----- 保存データ

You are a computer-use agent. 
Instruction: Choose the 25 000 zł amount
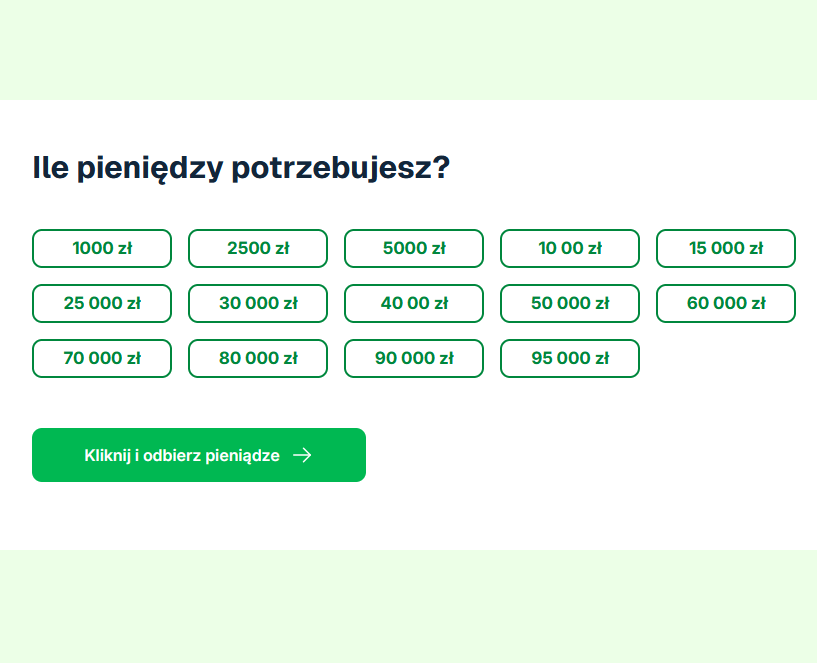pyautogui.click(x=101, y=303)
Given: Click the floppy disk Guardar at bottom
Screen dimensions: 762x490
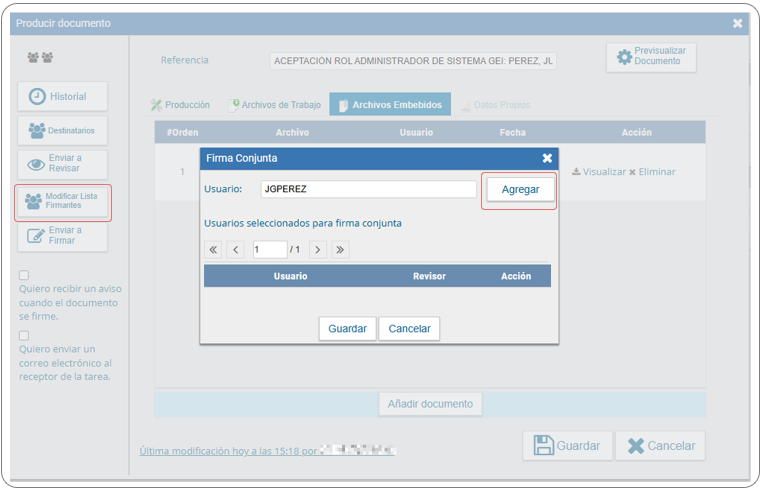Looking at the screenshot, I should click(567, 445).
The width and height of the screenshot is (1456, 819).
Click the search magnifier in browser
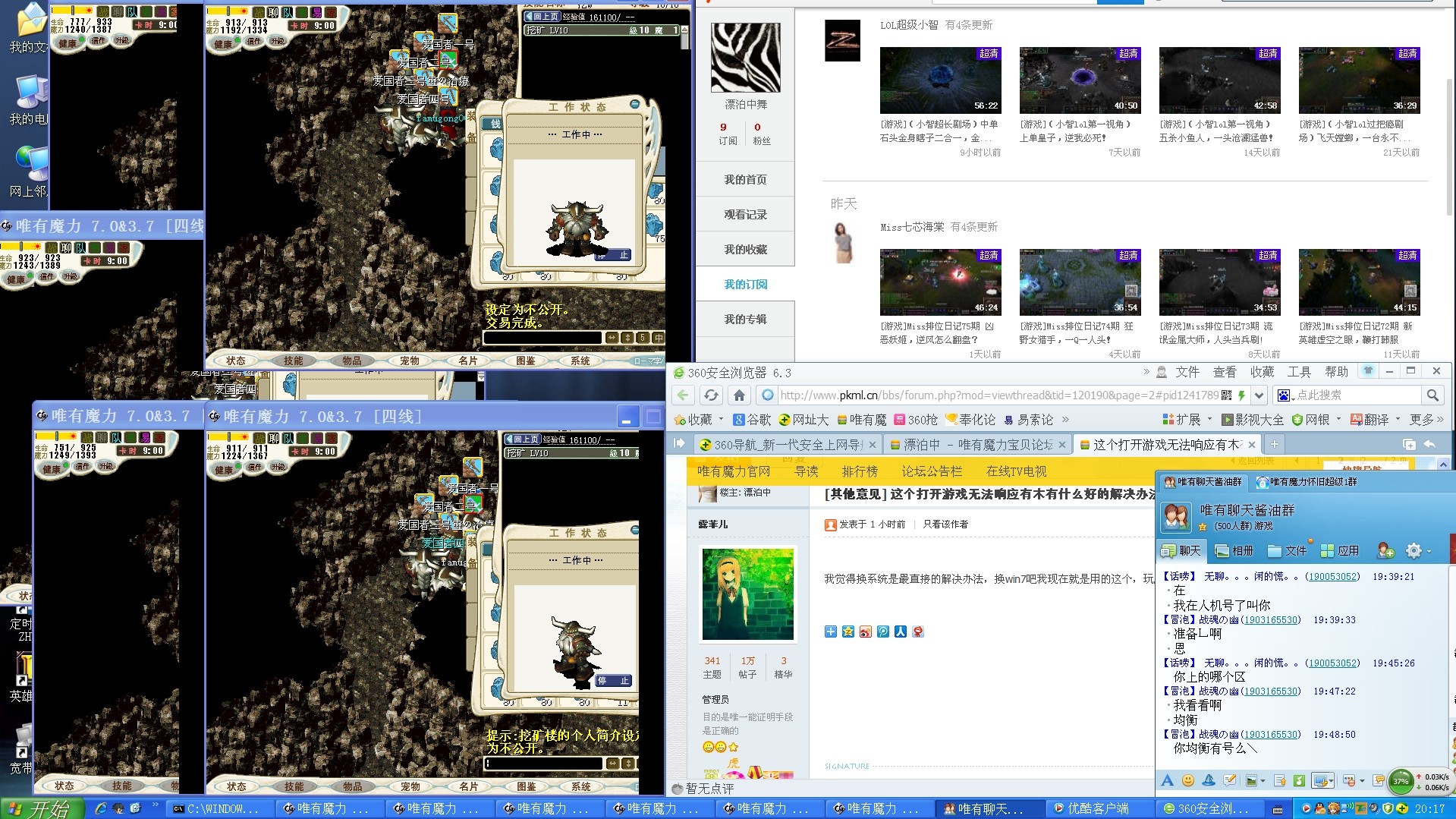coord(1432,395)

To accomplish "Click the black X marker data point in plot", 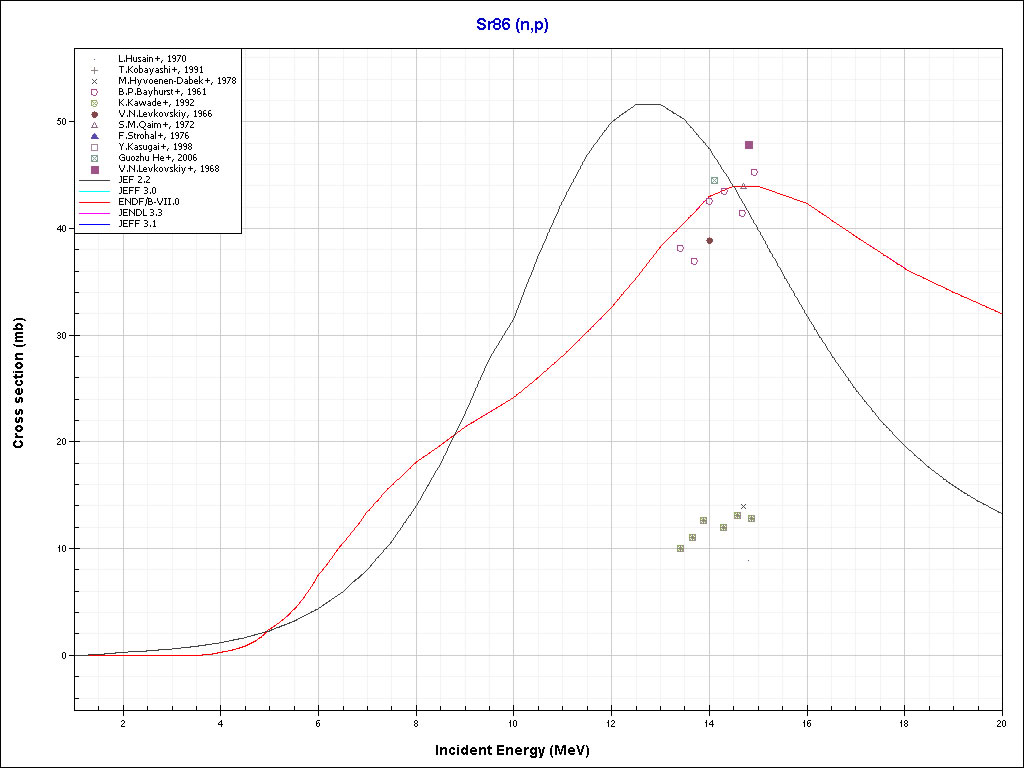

----------

§ **問題の説明**:
上のリスト全体を、「magnifier」を「magnifying glass」に置き換え、それ以外は一切変えずに書き直してもらえますか？画像は出力から省いてください。

§ **タスクの出力**:
You are a computer-use agent. 
Instruction: Choose the 25 000 zł amount
pyautogui.click(x=101, y=303)
Given: Click the floppy disk Guardar at bottom
Screen dimensions: 762x490
Looking at the screenshot, I should click(567, 445).
The width and height of the screenshot is (1456, 819).
Click the search magnifying glass in browser
coord(1432,395)

To accomplish "Click the black X marker data point in plot", 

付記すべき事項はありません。